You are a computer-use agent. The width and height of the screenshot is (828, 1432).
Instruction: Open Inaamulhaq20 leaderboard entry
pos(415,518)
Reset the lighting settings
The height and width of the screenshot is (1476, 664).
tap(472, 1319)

━━━━━━━━━━━━━━━━━━━━

Task goal: Render every line of the records as a Markdown table with two columns, Row for its sequence number and Line for the line itself, and omit any blank lines.

Answer below:
| Row | Line |
|---|---|
| 1 | You are a computer-use agent. The width and height of the screenshot is (828, 1432). |
| 2 | Instruction: Open Inaamulhaq20 leaderboard entry |
| 3 | pos(415,518) |
| 4 | Reset the lighting settings |
| 5 | The height and width of the screenshot is (1476, 664). |
| 6 | tap(472, 1319) |